→ **Task brief**: Within the listing below, the lines to output run from the one containing "Click the Undo" through the one containing "Task: Focus the order code search field"; copy them exactly and nothing else.

→ **Data to use**:
------------------------

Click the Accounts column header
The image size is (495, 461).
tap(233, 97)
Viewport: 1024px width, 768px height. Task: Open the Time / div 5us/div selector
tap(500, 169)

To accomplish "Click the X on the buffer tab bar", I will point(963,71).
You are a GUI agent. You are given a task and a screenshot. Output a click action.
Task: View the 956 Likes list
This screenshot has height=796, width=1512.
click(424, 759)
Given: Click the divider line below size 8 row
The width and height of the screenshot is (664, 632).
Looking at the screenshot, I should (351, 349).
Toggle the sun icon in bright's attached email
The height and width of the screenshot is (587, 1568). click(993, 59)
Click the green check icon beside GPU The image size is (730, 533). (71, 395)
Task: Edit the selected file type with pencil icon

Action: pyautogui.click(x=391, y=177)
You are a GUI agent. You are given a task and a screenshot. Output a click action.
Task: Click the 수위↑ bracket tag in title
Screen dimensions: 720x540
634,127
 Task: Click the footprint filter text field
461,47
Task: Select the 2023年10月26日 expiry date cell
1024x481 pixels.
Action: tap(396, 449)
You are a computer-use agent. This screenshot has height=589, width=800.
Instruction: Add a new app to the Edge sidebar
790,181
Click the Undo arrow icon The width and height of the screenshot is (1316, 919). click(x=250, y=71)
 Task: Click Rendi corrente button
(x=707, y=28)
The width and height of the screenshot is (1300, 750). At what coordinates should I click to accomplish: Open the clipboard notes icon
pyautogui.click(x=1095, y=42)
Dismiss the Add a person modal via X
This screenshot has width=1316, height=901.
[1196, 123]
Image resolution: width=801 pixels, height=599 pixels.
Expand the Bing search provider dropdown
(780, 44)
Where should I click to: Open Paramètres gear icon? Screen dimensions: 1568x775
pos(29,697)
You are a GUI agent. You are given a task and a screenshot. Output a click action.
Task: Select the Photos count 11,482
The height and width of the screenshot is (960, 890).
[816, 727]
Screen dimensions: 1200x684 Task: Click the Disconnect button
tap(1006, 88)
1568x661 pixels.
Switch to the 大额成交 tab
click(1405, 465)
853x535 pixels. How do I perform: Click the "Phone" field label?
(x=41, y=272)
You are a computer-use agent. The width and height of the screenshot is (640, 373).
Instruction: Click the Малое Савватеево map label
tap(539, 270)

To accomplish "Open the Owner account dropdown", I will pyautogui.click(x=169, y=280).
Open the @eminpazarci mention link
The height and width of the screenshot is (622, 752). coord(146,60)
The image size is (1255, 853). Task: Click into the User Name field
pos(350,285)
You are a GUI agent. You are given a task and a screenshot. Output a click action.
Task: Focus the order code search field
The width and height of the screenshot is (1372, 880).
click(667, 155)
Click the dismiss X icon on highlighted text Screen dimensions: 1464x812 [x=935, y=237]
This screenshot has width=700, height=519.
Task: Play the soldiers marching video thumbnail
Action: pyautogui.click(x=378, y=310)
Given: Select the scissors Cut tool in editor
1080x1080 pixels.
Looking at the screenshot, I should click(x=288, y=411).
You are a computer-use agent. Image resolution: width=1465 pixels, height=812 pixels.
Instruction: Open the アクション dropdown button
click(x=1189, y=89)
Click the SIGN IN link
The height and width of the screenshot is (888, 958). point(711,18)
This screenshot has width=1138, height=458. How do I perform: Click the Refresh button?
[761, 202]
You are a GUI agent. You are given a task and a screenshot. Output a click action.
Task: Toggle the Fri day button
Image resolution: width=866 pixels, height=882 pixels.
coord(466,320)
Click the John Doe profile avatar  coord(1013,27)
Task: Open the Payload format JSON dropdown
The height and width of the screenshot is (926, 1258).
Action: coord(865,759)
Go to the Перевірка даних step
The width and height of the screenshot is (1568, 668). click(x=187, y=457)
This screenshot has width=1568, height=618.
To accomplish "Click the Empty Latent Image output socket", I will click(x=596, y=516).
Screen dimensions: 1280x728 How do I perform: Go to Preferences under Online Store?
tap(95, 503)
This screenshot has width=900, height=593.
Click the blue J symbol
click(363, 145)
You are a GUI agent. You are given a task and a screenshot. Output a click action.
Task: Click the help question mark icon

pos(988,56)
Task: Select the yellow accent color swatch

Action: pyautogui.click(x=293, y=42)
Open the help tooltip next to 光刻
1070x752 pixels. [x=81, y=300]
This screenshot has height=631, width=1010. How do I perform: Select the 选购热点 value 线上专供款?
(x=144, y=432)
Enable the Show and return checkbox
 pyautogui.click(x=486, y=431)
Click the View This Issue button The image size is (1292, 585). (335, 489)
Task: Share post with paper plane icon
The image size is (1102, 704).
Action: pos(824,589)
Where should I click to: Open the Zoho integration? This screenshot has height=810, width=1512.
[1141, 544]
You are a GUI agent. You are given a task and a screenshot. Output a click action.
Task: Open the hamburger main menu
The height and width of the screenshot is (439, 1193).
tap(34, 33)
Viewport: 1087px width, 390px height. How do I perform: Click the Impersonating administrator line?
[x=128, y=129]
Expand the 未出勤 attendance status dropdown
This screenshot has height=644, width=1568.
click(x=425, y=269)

------------------------

→ **Reply to the exercise**:
Click the Undo arrow icon The width and height of the screenshot is (1316, 919). click(x=250, y=71)
 Task: Click Rendi corrente button
(x=707, y=28)
The width and height of the screenshot is (1300, 750). At what coordinates should I click to accomplish: Open the clipboard notes icon
pyautogui.click(x=1095, y=42)
Dismiss the Add a person modal via X
This screenshot has width=1316, height=901.
[1196, 123]
Image resolution: width=801 pixels, height=599 pixels.
Expand the Bing search provider dropdown
(780, 44)
Where should I click to: Open Paramètres gear icon? Screen dimensions: 1568x775
pos(29,697)
You are a GUI agent. You are given a task and a screenshot. Output a click action.
Task: Select the Photos count 11,482
The height and width of the screenshot is (960, 890).
[816, 727]
Screen dimensions: 1200x684 Task: Click the Disconnect button
tap(1006, 88)
1568x661 pixels.
Switch to the 大额成交 tab
click(1405, 465)
853x535 pixels. How do I perform: Click the "Phone" field label?
(x=41, y=272)
You are a computer-use agent. The width and height of the screenshot is (640, 373).
Instruction: Click the Малое Савватеево map label
tap(539, 270)

To accomplish "Open the Owner account dropdown", I will pyautogui.click(x=169, y=280).
Open the @eminpazarci mention link
The height and width of the screenshot is (622, 752). coord(146,60)
The image size is (1255, 853). Task: Click into the User Name field
pos(350,285)
You are a GUI agent. You are given a task and a screenshot. Output a click action.
Task: Focus the order code search field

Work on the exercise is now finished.